Suppose I have a smooth Riemannian manifold $X$ with induced distance function $d$, and a bi-Lipschitz (with respect to $d$) homeomorphism $$\phi: X \to X.$$
Under what circumstances could $\phi$ be smoothable to a diffeomorphism? By "smoothable" in this case I mean "homotopic to a diffeomorphism through bi-Lipschitz homeomorphisms" (this might not be standard, I suppose). Are there any clear obstructions?
Any self-homeomorphism of a manifold of dimension $\neq 4$ is topologically isotopic to a bi-Lipschitz homeomorphism, see lemma 2.4 in Lipschitz and quasiconformal approximation of homeomorphism pairs by Jouni Luukkainen.
There are exotic spheres (e.g. in dimension $7$) that admit a self-homeomorphism that is not homotopic to a diffeomorphism, see here. This gives a bi-Lipschitz homeomorphism that is not homotopic to a diffeomorphism.
There is some interest in a related question in non-linear elasticity, specifically people there would consider a function "smoothable" if there is a close-by (in some norm applying both to function and its inverse) diffeomorphism.
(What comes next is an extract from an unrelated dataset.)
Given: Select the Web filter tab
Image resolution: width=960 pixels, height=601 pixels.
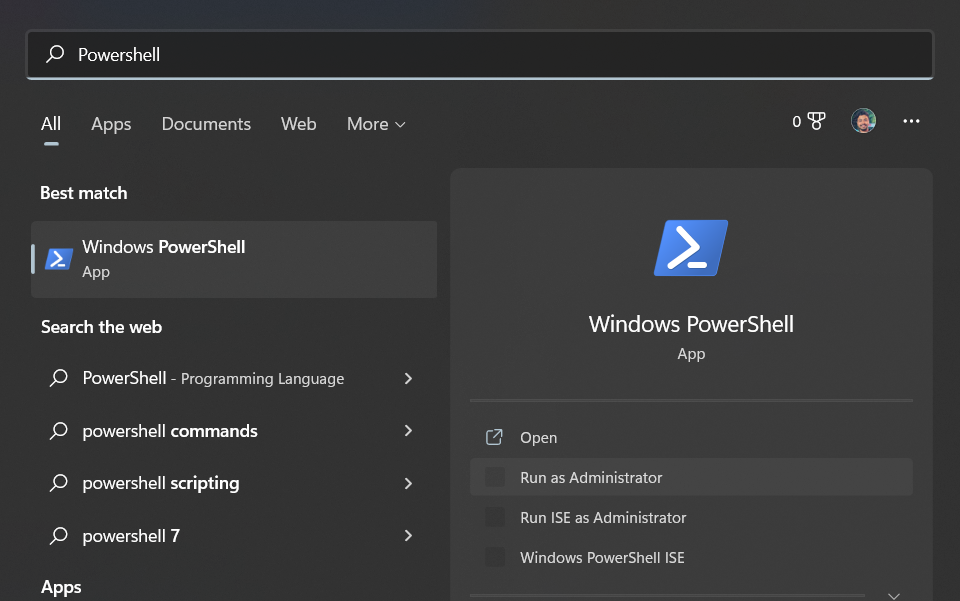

In 2D there are some results with regards to this, see e.g. Smooth approximation of bi-Lipschitz orientation-preserving homeomorphisms by Danieri & Pratelli, who prove that there is a close diffeomorphism in some bi-Sobolev norm for domains in the plane (which if I am not mistaken should imply the same result at least for compact manifolds). But the proof uses a bi-Lipschitz extension theorem, so I am not sure if one can construct homotopies from that result easily and there seems to be no way to extend this to higher dimensions.